Think about that old nightstand from your childhood bed set. Or that bike that’s been rusting in the garage for years (although, I’m not so sure anyone would want to buy that). Or for a more traditional route, there is always the good old-fashioned garage sale.
Whatever avenue seems more appealing, this idea is constant: Make a profit from things that are simply taking up space and not providing any use anymore.
4. Selling Textbooks
Getting rid of school-related papers and books can be a therapeutic way to celebrate the end of a semester. My sister and I have always had a tradition of burning all our papers from the previous year in a bonfire and making s’mores. It was a symbolic way of turning stress and frustration into something good and delicious that made us happy. This same theory of gaining relief from making a bonfire also applies to selling textbooks from past semesters.
There is no reason to have old college textbooks lying around on a bookshelf when they can be sold online. Some of those websites include textbookrush.com, bookscouter.com, chegg.com and many others. A simple “buy back college textbooks” google search will render dozens of websites eager to pay money for books that would otherwise be sitting around taking up space on your desk.
In these instances, however, always be aware of the potential of fraud.
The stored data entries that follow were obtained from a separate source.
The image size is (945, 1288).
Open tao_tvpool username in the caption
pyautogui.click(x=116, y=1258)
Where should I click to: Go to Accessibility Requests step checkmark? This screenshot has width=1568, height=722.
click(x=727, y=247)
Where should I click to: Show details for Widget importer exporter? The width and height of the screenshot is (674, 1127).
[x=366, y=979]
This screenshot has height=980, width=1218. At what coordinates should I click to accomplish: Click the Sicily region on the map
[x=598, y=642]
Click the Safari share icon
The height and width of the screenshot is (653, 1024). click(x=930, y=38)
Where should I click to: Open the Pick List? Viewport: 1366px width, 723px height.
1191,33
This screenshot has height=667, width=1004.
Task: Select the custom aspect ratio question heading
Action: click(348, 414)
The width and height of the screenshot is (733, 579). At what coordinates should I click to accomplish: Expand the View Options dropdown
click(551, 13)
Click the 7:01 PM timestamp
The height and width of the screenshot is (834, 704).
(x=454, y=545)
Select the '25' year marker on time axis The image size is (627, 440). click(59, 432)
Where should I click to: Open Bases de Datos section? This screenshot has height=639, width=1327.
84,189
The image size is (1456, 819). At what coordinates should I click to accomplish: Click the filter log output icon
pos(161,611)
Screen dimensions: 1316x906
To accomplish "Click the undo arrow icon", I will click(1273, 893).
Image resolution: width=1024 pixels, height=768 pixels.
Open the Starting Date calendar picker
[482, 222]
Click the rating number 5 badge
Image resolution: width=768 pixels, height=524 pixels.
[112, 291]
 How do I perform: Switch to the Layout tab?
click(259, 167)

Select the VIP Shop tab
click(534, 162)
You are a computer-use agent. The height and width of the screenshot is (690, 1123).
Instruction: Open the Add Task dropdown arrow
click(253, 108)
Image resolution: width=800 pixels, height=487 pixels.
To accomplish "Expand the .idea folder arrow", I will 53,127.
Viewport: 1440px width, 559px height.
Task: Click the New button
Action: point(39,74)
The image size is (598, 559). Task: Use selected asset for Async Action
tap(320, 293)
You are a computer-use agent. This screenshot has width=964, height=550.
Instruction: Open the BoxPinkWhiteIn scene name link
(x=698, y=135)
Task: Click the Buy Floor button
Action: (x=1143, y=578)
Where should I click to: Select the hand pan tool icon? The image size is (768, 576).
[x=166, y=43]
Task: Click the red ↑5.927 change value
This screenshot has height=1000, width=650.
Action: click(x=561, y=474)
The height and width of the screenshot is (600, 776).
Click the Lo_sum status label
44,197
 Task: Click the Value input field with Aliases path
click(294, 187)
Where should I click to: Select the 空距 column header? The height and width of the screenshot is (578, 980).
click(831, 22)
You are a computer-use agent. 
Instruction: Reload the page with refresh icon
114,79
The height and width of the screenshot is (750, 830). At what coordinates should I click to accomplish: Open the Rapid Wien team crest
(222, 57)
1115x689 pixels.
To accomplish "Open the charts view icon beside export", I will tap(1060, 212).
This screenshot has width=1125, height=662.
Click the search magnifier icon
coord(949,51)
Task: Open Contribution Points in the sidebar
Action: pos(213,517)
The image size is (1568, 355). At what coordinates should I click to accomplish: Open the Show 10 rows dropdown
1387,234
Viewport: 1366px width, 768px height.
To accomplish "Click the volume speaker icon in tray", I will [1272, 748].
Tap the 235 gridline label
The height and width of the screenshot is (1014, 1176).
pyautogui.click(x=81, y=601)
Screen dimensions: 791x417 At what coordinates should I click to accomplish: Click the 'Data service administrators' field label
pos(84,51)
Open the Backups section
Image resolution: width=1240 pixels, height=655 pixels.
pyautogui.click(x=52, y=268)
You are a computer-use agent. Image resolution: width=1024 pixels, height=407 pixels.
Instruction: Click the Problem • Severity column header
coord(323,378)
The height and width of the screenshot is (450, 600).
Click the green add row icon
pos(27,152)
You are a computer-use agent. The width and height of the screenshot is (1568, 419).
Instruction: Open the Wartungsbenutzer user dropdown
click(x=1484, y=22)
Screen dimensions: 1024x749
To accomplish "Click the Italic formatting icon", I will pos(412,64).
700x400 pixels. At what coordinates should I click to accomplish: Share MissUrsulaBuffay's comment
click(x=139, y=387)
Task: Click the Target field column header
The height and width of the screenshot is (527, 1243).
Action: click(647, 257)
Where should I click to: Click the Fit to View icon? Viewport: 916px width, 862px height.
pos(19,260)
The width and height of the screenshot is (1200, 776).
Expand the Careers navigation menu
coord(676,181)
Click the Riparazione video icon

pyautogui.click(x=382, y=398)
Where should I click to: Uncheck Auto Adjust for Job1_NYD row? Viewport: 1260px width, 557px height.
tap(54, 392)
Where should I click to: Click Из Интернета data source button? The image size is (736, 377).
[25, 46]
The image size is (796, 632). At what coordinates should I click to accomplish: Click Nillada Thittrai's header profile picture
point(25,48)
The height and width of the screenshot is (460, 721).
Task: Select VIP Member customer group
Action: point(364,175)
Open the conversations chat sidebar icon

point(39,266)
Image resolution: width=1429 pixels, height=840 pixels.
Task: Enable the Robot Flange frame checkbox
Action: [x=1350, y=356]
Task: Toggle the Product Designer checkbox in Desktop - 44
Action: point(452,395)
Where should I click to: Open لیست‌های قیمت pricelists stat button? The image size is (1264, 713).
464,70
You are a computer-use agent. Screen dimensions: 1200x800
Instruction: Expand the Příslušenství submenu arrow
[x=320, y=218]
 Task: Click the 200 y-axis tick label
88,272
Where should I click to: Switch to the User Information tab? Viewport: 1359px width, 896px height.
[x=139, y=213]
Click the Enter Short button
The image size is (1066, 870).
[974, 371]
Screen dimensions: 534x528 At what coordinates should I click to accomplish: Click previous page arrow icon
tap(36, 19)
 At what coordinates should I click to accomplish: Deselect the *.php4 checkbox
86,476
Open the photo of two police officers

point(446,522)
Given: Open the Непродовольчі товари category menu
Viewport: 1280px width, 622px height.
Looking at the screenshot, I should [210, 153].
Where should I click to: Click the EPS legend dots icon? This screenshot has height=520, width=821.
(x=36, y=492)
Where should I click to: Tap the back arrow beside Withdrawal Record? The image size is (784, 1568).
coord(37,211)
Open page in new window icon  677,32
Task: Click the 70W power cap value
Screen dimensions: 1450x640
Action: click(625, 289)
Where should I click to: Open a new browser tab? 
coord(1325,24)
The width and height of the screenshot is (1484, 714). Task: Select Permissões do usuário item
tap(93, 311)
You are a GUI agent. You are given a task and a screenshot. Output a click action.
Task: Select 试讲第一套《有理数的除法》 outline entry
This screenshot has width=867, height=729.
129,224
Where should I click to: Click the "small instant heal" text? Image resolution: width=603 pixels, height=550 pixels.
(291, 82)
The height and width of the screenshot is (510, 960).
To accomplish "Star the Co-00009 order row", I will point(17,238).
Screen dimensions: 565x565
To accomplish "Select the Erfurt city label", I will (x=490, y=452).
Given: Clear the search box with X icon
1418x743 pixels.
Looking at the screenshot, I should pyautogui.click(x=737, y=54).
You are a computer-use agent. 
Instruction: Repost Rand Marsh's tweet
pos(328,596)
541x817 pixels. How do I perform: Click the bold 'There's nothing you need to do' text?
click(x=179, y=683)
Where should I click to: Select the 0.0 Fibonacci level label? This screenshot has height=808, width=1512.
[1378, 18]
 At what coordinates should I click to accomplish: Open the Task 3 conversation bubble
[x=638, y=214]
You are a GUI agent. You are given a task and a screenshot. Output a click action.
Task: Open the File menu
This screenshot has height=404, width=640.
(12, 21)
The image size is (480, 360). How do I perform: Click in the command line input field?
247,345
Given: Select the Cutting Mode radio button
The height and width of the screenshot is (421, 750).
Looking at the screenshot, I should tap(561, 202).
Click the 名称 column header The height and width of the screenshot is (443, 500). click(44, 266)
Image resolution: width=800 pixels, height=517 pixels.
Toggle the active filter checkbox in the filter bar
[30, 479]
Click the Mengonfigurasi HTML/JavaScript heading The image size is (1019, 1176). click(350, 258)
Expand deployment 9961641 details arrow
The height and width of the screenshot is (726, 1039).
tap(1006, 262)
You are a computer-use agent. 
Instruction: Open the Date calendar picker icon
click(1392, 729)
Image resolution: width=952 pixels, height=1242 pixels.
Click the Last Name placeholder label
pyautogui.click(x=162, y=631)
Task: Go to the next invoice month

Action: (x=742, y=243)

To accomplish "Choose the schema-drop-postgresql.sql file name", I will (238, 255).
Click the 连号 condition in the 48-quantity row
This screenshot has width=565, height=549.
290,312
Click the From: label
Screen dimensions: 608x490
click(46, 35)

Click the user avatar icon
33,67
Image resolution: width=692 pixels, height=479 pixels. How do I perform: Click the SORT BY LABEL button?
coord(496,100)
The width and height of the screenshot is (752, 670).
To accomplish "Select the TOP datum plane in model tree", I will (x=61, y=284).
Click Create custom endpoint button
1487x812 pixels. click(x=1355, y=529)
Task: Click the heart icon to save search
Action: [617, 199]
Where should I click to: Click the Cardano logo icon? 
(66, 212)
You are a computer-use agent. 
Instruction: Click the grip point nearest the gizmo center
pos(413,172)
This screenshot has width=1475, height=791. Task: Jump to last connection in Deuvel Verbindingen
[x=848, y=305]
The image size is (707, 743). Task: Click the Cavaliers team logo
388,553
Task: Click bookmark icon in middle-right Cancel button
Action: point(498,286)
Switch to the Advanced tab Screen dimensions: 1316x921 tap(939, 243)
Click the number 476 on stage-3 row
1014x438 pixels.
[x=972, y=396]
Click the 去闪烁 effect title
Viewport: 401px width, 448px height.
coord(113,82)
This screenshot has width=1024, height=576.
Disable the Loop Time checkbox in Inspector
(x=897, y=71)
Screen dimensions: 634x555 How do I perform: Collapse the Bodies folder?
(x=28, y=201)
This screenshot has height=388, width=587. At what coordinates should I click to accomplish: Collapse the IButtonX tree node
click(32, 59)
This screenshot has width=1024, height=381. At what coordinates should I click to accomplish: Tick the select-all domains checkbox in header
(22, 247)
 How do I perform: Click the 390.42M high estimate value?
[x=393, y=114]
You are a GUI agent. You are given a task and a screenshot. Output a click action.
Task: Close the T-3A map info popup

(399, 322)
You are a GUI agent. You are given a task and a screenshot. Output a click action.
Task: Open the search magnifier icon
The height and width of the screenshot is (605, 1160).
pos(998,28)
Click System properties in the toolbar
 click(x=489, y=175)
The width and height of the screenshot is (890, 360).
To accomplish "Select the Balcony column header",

Make sure the website promising to buy old textbooks is legitimate. If entering any personal information, make sure there is a lock symbol in the website link, which means the webpage is secure and the information entered is protected.
5. Selling Notes
Finally, one of the last online gigs you can find is selling notes from previous classes. OneClass is one of several websites that are in the business of buying lecture notes. Signing up for an account is easy and compensation for selling your notes is nearly instant.
Although for their payment method they use gift cards instead of direct cash, money is money regardless of what form it comes in.